FIDLAR: "Just do whatever you want. If you wanna try it, fucking try it"

Interview FIDLAR: “Just do whatever you want. If you wanna try it, fucking try it”

From sneezing fits in Nashville to anxiety attacks in London, FIDLAR are changing things up with album two - because why the hell not?

Some bands might tell you that recording an album in Nashville is like visiting a musical Mecca; walking the same streets that so many influential stars once tread before them, working in a town on which so much musical history is built. FIDLAR, however, aren’t just like some bands.

“I’m, like, allergic to the air in Nashville or something!” the band’s Zac Carper exclaims, as soon as the subject comes up. “Right when I landed, I sneezed about sixteen times in a row and I was like, ‘Fuck!’ I didn’t have too many vocal takes…”

When they released their eponymous debut, FIDLAR declared themselves the champions of cheap beer and skate punk. Infectious, raucous, word of their on-stage antics spread fast. Their first full-length was only the tip of the iceberg.

It’s with ‘Too’ that the band really come into their own. Sacking off expectations and pressures, this time around the band decided to, quite plainly, just do whatever they wanted. That’s how they ended up in the middle of Nashville, working with Jay Joyce.

“He was really good at taking an idea and seeing all the possibilities for it,” Zac explains. “He had this really amazing way of…” he trails off. “When we were doing vocals, he would tell me these crazy stories, I would tell him some crazy stories and it was like getting in the right headspace for a lot of things. It was really interesting. It was a very psychological game. It was pretty unique way of producing.”

FIDLAR: "Just do whatever you want. If you wanna try it, fucking try it" FIDLAR: "Just do whatever you want. If you wanna try it, fucking try it" FIDLAR: "Just do whatever you want. If you wanna try it, fucking try it"

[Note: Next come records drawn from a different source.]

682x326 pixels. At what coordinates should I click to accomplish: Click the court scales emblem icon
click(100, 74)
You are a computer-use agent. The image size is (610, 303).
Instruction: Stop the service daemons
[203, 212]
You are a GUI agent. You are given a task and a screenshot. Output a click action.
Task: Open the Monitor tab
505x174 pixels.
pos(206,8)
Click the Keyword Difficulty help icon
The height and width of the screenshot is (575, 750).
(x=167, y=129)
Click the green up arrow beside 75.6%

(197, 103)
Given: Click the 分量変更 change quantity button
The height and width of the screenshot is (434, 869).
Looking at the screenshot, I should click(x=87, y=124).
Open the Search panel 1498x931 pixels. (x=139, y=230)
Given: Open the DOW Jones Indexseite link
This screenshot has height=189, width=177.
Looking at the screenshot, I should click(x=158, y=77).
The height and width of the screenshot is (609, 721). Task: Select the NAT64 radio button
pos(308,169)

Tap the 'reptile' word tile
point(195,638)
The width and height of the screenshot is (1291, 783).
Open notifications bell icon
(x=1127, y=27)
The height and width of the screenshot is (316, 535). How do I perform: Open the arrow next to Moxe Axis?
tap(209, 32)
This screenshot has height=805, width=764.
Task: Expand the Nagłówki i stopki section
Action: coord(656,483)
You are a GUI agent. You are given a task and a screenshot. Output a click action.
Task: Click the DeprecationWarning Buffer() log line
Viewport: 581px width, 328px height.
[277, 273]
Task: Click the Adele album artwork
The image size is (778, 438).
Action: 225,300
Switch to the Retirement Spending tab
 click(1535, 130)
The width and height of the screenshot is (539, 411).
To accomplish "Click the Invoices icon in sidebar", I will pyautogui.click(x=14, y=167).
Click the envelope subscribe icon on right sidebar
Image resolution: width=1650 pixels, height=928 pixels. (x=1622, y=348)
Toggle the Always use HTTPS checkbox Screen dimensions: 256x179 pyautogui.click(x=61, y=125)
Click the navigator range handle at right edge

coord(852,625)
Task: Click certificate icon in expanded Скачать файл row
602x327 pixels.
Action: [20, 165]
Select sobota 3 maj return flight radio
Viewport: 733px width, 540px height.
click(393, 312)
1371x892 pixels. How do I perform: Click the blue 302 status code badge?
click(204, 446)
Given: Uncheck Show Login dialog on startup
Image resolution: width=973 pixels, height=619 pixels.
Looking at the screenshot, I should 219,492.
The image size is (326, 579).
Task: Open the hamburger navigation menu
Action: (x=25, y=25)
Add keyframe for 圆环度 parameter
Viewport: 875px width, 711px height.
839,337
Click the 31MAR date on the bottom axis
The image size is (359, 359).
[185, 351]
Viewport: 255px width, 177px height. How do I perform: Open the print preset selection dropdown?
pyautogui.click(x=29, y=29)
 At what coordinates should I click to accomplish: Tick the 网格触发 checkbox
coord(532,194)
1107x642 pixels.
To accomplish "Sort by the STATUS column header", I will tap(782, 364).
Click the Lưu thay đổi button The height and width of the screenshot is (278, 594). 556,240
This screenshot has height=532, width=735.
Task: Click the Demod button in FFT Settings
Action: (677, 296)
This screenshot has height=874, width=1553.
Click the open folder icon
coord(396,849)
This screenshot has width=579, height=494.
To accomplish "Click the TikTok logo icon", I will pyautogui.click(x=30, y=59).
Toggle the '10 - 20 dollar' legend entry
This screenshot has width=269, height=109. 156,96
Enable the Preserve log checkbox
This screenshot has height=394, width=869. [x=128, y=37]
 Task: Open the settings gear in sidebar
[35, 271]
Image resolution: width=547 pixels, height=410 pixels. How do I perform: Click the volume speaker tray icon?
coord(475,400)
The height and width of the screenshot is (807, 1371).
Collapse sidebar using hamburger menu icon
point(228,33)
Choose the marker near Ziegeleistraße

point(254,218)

“This record is basically - for the songs that I've written on it - about how to deal with life without drugs and alcohol.”

— Zac Carper

Going to work with Joyce – whose production credits cover everything from Emmylou Harris to The Wallflowers – may not have been the obvious choice for the band, but that was exactly what they loved about it. “The closest thing he’s done to us is Cage The Elephant, which is not that close!” he laughs. “It was something that I was so for. He’s kind of considered the ‘weird’ producer in the pop country world, so a lot of people go to him for the edgy sound because pop country is so slick-sounding. He’s definitely a very interesting, eccentric dude.”

Working on ‘Too’ was all about thinking outside the box. Whether that stemmed from leaving the comfort of their own homes (“It was like camp or something,” laughs bassist Brandon Schwartzel. “We’d make lunches for the day and all have our backpacks and walk to the studio”) or just messing around with different means of instrumentation, this record was all about trying what they hadn’t been able to before.

“The experimental stuff,” explains Zac, “came with stuff like adding a toy piano, or mellotron.” Or the piercing realistic ring of a telephone, which signifies the frantic start of ‘Sober’. “When we recorded it, one of the engineers was just like, ‘Fuck that thing! That’s my telephone ring!’”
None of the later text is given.